Sinovac Biotech Ltd. (NASDAQ: SVA) (“SINOVAC” or the “Company”), a leading provider of biopharmaceutical products in China, announced today its unaudited financial results for the six months ended June 30, 2021.

First Half of 2021 Financial Summary

  • Sales for the six months ended June 30, 2021 were $11.0 billion, compared to $67.7 million in the prior year period.
  • The Company posted $5.1 billion of net income attributable to common shareholders, or $51.42 per basic and $44.80 per diluted share, in the six months ended June 30, 2021, compared to net loss attributable to common shareholders of $12.6 million, or $0.13 loss per basic and diluted share, in the prior year period.

Mr. Weidong Yin, Chairman, President and CEO of SINOVAC, said: “We are working with global partners on joint vaccine research and collaborating locally to make COVID-19 vaccines available around the world. SINOVAC has become one of the largest global suppliers of COVID-19 vaccines, supplying over 2.5 billion doses of its inactivated vaccine, CoronaVac®, around the world, as of late December 2021. As the world continues to face challenges and new COVID-19 variants, SINOVAC remains committed to developing and distributing safe and effective vaccines in China and across the globe.
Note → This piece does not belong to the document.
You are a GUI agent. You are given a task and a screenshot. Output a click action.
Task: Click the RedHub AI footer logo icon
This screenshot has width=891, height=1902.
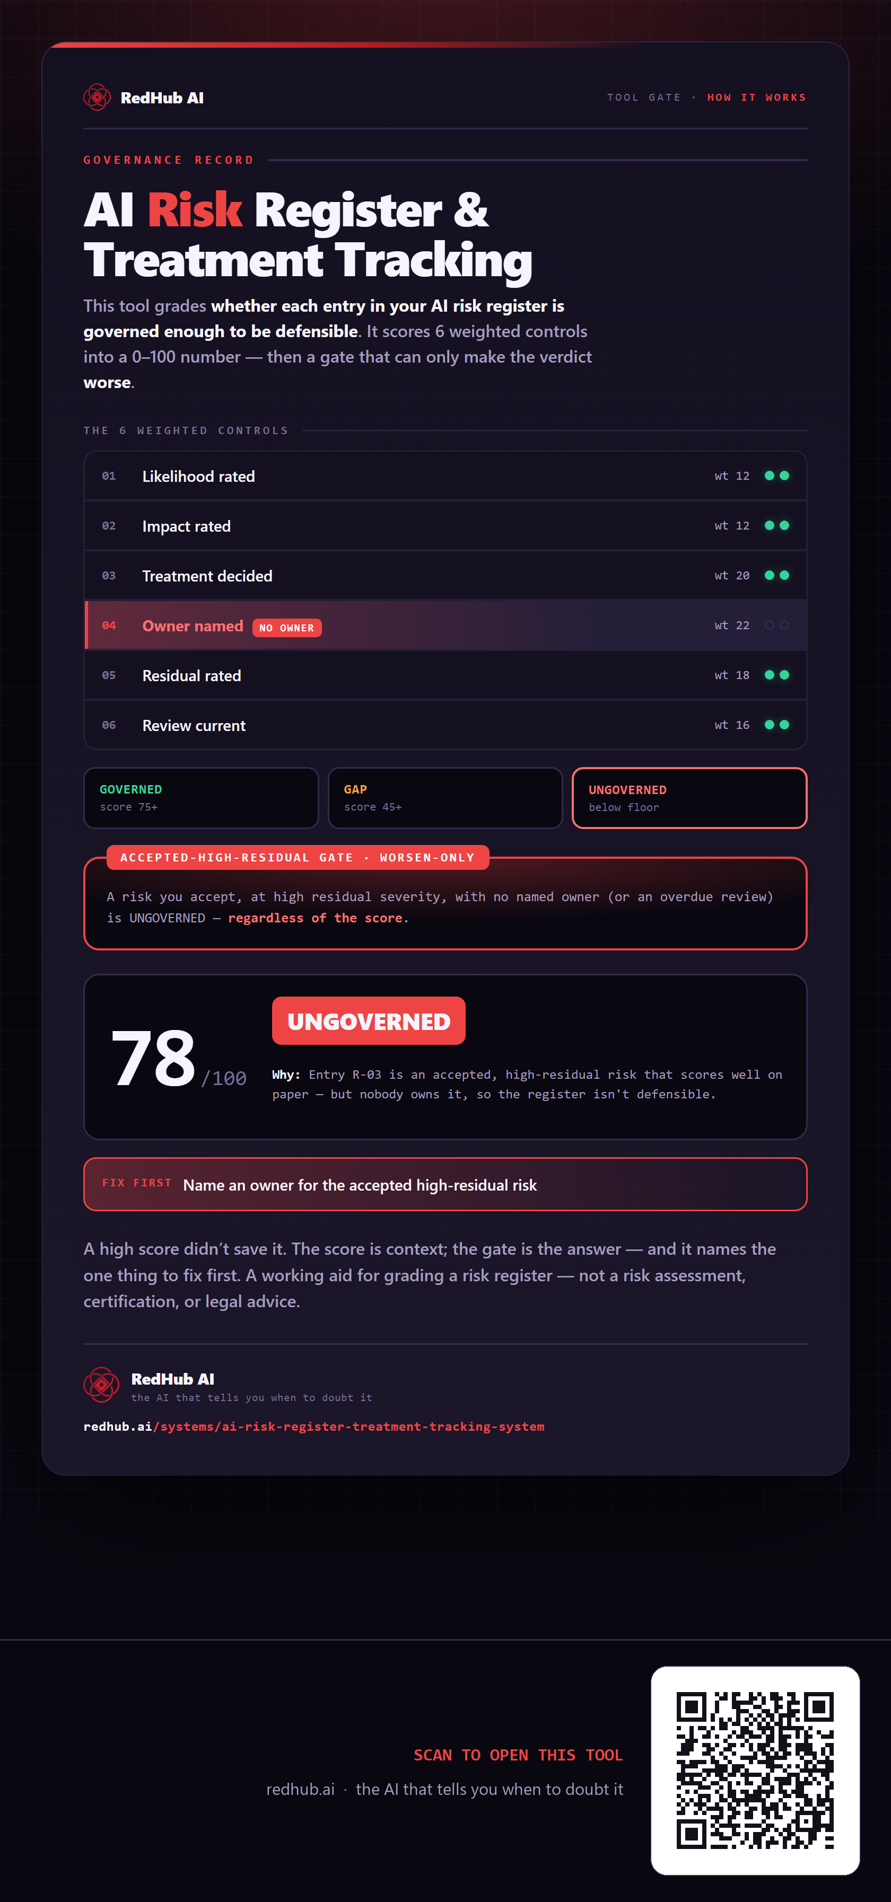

We remain confident that our team of scientists will continue to evolve our vaccines to address new challenges and overcome the pandemic.”

Business Updates

COVID-19 Vaccine – CoronaVac®, the inactivated COVID-19 vaccine developed by SINOVAC, has been granted emergency use approval or conditional market authorization by 56 countries and regions. On June 1, 2021, CoronaVac® was approved for emergency use under the World Health Organization (WHO) Emergency Use Listing (EUL) procedure. On July 12, 2021, SINOVAC entered into an advance purchase agreement with the Global Alliance for Vaccines and Immunization (Gavi Alliance) to provide up to 380 million doses of CoronaVac® for global distribution. In addition, CoronaVac® was approved for pediatric use for children aged from three years and above in nine countries. As of late December 2021, SINOVAC has provided over 2.5 billion doses of CoronaVac® globally. With annual production capacity of over 2 billion doses, SINOVAC is well positioned to be a supplier of high-quality vaccines around the world.

Sabin Inactivated Polio vaccine (sIPV) – the China National Medical Products Administration (or NMPA) issued a product license for its Sabin Inactivated Polio vaccine (sIPV) in July 2021.

Unaudited Financial Results for the First Half of 2021

Sales for the first half of 2021 were $11.0 billion, compared to $67.7 million in the prior year period. The increase was due to higher sales of CoronaVac® and sales growth of the Company’s other products as the COVID-19 pandemic subsided in China and vaccine schedules returned to normal. Sales during the first six months of 2021 are not indicative of future sales trends since sales of CoronaVac® are expected to decline as the COVID-19 pandemic abates and competitive pressure from other vaccines increases.

Gross profit in the first half of 2021 was $10.3 billion, an increase from $58.2 million in the prior year period. Gross margin was 94.2%, compared to 85.9% in the prior year period.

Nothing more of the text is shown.